— ASSIGNMENT —
Produce exactly the lines starting at the one containing "Turn on Icons licensed for merchandise" and ending at the last line of the material, with nothing added.

________________

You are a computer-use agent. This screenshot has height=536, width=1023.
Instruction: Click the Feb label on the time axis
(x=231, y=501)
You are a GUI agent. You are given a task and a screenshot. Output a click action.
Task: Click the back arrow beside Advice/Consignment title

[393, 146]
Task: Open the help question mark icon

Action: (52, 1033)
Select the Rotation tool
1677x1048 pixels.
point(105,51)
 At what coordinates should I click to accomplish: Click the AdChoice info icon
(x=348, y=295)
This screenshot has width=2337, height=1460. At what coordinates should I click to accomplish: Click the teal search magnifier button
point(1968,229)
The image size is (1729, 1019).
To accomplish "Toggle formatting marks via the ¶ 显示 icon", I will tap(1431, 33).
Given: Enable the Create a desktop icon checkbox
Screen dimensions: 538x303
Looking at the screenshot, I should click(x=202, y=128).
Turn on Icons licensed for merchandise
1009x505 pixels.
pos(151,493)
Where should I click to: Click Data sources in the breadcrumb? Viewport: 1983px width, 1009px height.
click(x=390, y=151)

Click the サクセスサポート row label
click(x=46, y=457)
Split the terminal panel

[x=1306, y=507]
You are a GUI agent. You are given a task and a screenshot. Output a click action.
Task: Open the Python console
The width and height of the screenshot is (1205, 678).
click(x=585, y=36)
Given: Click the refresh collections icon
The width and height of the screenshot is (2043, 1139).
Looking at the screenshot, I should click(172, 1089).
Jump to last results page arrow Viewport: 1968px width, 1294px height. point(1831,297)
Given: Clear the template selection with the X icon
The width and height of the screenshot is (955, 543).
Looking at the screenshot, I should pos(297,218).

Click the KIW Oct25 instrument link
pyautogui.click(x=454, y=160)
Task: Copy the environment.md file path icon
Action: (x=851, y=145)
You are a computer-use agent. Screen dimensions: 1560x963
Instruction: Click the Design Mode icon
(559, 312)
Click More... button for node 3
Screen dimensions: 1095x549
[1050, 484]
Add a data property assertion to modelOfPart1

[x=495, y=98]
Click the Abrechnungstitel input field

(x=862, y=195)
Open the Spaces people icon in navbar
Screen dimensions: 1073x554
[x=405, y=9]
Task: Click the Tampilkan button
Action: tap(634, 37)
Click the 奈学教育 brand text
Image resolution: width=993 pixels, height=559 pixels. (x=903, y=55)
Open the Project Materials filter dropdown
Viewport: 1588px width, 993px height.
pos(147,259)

________________

— EXERCISE OUTPUT —
Turn on Icons licensed for merchandise
1009x505 pixels.
pos(151,493)
Where should I click to: Click Data sources in the breadcrumb? Viewport: 1983px width, 1009px height.
click(x=390, y=151)

Click the サクセスサポート row label
click(x=46, y=457)
Split the terminal panel

[x=1306, y=507]
You are a GUI agent. You are given a task and a screenshot. Output a click action.
Task: Open the Python console
The width and height of the screenshot is (1205, 678).
click(x=585, y=36)
Given: Click the refresh collections icon
The width and height of the screenshot is (2043, 1139).
Looking at the screenshot, I should click(172, 1089).
Jump to last results page arrow Viewport: 1968px width, 1294px height. point(1831,297)
Given: Clear the template selection with the X icon
The width and height of the screenshot is (955, 543).
Looking at the screenshot, I should pos(297,218).

Click the KIW Oct25 instrument link
pyautogui.click(x=454, y=160)
Task: Copy the environment.md file path icon
Action: (x=851, y=145)
You are a computer-use agent. Screen dimensions: 1560x963
Instruction: Click the Design Mode icon
(559, 312)
Click More... button for node 3
Screen dimensions: 1095x549
[1050, 484]
Add a data property assertion to modelOfPart1

[x=495, y=98]
Click the Abrechnungstitel input field

(x=862, y=195)
Open the Spaces people icon in navbar
Screen dimensions: 1073x554
[x=405, y=9]
Task: Click the Tampilkan button
Action: tap(634, 37)
Click the 奈学教育 brand text
Image resolution: width=993 pixels, height=559 pixels. (x=903, y=55)
Open the Project Materials filter dropdown
Viewport: 1588px width, 993px height.
pos(147,259)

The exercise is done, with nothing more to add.